Suisse : un Etat racial verrouillé ?

Arbitre international “bienveillant”, historiquement “dépourvue de colonies”, la Suisse contemporaine pourrait sembler éloignée des logiques de la domination impérialiste et raciste occidentale. Au XIXe siècle, la Confédération helvétique est fondée, et les éléments qui viendront façonner sa politique extérieure sont progressivement assemblés. Déclaré neutre, le pays accueille un nombre croissant d’organisations de portée mondiale : Comité international de la Croix-Rouge (1863), Banque des règlements internationaux (1930), Office des Nations unies (1996), pour n’en citer que quelques-unes. Cette trajectoire engendre un puissant narratif national, encore d’actualité : l’Union démocratique du centre (UDC) — parti dont le nom ne divulgue pas l’agenda d’extrême droite — dépose en 2024 une initiative populaire largement soutenue visant à “sauvegarder la neutralité” face à une situation géopolitique aggravée. Il s’agirait non seulement de préserver la sécurité du pays, mais aussi la paix mondiale : “une neutralité crédible et constante nous protège des conflits internationaux, renforce notre rôle de médiateur et garantit la sécurité et la stabilité à long terme”, explique le comité d’initiative.

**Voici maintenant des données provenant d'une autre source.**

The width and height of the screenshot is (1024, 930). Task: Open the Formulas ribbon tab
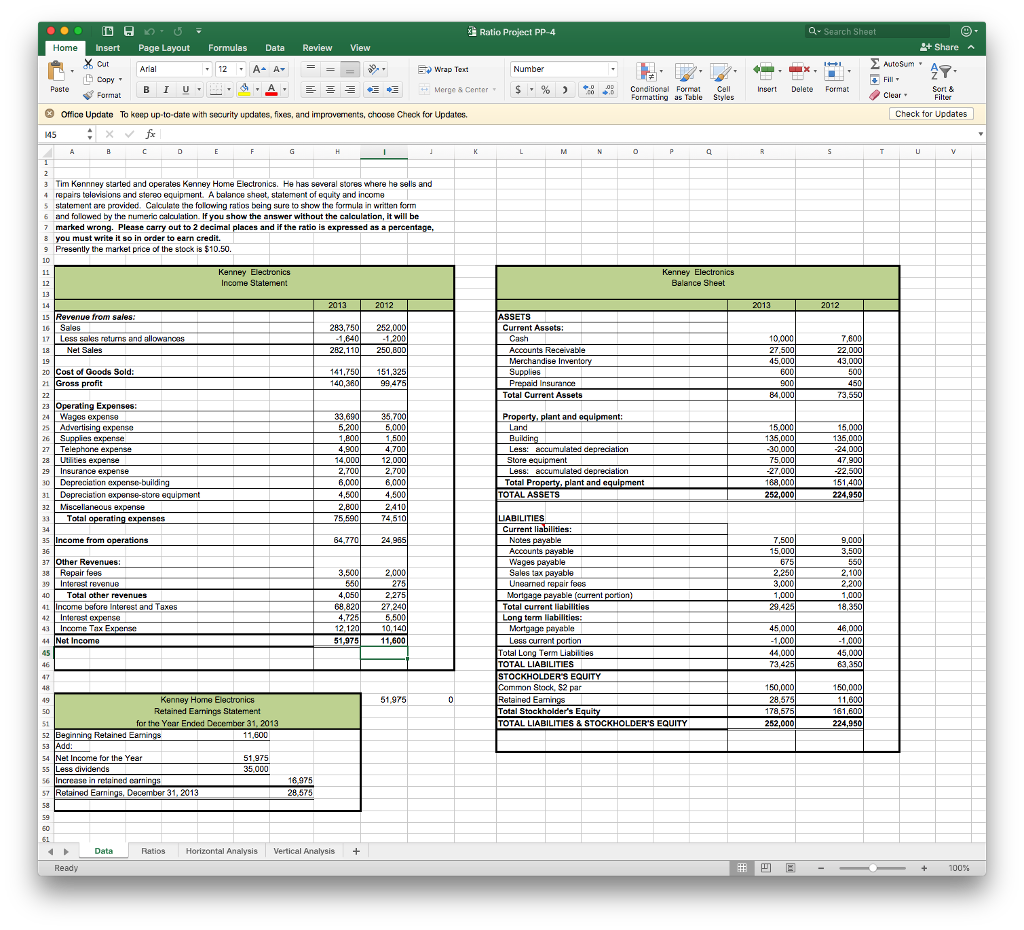coord(227,47)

Cependant, des voix dissidentes rejettent ce récit. Les recherches scientifiques et les démarches de médiation, telles qu’une exposition réalisée récemment au Musée national [1], mettent peu à peu en lumière la longue collaboration du pays aux projets impérialistes occidentaux. Cette dernière a produit de gigantesques bénéfices financiers, issus de la fonction particulière occupée par la Confédération : celle de plateforme “neutre” de régulation économique et politique. Ainsi, la Suisse n’a pas eu besoin de possessions territoriales pour participer, de façon organisée et à large échelle, à l’exploitation coloniale des régions du Sud [2].